Do you remember this post about Queenie? Queenie is the oldest cow in our herd at 14 years of age. ?It’s not overly old, some cows do live to 17 or 18 but she’s had 12 calvings which includes 3 sets of twins so her old body is getting a bit tired. Brian was thinking of culling her last year as she has a high cell count now, her udder nearly stretches to the ground and she is slow to walk. ?However, somehow, a gate was left open ‘accidentally on purpose’ and the bull that was being used to ‘clean up’ got to her when she was on heat. She scanned to be in calf so she got a reprieve. She was dried off early because of her high cell count and got a nice retirement in a grassy field and then in a comfortable straw bedded shed.
She averaged 1670 gallons per year which is pretty good for a British Friesian. The British Friesians don’t give as much milk as Holsteins. My dad never liked tall cows and neither does Brian as it happens. Holsteins give more milk but tend to need more feed and their fertility doesn’t tend to be as good. ?Her protein average is 3.4% and her butterfat is 3.5% which isn’t amazing when one compares her to heifers coming into the herd now but was good for a heifer here back in 2003.
She had a heifer calf today – lovely to have got a female from her for her last calving. ?She has had 15 calves which included three sets of twins. She had 8 daughters most of which are still in the herd. Queenie has 9 grand daughters and 9 great granddaughters currently in the herd. The cow beside her in the photo above is 1691, one of her granddaughters.

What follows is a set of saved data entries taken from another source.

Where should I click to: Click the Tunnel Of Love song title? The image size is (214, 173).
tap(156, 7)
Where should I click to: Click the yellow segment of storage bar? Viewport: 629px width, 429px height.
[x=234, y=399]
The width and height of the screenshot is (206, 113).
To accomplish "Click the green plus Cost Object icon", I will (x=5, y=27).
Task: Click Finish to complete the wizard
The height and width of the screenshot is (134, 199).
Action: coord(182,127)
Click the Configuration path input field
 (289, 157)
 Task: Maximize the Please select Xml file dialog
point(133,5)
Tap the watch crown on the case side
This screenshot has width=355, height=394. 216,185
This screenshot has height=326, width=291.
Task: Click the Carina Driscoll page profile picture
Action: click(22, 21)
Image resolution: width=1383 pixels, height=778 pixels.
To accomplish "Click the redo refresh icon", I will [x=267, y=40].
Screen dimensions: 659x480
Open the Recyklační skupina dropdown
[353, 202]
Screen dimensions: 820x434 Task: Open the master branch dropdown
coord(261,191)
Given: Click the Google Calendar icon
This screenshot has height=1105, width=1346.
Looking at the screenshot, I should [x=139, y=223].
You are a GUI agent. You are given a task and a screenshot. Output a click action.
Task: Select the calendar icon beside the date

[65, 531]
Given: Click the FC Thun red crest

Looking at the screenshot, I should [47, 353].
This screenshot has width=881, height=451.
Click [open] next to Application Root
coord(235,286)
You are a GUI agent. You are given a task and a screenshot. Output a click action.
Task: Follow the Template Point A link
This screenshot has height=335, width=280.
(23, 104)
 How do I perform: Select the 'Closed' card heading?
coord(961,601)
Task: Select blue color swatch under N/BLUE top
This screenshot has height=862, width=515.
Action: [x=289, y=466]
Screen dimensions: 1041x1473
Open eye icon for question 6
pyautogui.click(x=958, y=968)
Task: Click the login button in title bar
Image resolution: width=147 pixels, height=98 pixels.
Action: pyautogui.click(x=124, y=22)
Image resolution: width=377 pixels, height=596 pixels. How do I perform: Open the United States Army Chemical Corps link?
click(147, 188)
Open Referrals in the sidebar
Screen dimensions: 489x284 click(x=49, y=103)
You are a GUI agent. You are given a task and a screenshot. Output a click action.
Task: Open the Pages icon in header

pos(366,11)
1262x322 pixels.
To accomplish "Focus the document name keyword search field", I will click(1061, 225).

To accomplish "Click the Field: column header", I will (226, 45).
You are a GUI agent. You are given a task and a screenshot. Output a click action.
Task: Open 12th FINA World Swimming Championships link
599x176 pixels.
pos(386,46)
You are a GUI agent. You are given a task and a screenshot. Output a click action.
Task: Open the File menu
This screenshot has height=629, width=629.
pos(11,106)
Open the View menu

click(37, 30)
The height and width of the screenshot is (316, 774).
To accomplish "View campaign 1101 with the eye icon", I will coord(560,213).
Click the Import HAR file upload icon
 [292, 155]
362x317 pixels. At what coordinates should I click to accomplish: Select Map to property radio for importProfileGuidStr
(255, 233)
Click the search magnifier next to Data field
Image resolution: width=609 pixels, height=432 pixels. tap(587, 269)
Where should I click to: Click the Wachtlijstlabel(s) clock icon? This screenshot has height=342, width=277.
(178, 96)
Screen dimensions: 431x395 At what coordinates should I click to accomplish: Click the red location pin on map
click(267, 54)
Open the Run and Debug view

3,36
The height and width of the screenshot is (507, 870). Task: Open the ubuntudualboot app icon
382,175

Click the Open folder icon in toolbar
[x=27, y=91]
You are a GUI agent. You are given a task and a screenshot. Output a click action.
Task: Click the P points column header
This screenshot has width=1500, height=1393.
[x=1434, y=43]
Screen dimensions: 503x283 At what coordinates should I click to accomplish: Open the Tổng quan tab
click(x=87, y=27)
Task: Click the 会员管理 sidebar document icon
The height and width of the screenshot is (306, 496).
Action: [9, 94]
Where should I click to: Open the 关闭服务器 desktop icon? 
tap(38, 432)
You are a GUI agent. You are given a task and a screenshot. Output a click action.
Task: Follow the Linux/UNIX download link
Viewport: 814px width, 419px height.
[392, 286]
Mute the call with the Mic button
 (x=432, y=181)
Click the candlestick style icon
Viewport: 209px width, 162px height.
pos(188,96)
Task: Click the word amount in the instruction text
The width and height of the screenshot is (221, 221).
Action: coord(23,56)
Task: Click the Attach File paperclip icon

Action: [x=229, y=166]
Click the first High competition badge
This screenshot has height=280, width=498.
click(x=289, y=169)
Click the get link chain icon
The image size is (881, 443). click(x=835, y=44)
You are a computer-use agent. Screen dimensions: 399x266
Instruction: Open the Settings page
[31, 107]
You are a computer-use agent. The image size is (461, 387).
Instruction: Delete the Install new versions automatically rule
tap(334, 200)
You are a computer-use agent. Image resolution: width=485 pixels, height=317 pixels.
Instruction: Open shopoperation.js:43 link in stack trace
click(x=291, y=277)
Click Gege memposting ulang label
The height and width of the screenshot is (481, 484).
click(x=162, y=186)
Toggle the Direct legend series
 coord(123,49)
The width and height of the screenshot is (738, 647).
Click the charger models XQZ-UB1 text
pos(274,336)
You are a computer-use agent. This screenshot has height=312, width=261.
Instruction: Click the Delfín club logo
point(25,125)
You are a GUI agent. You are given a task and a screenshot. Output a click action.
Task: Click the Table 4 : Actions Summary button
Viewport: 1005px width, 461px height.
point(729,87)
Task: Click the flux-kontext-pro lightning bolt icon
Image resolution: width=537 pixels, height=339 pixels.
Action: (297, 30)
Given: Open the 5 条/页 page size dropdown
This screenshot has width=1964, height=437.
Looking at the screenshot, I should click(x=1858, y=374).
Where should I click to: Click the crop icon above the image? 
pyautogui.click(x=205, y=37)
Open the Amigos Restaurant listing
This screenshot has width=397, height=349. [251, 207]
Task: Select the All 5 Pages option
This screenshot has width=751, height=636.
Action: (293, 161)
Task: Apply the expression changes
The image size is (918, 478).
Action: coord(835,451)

There’s a couple of good ‘cow lines’ in the herd now. Another is Guinevere’s mum who is the best cow in the herd – we really should give her a name as she’s pretty high in the ratings. ?Queenie has been the matriarch now for many years. It will be a sad day when she leaves the farm. Part of me really wants to be able to have a nice retirement field for her. Some cows are just special.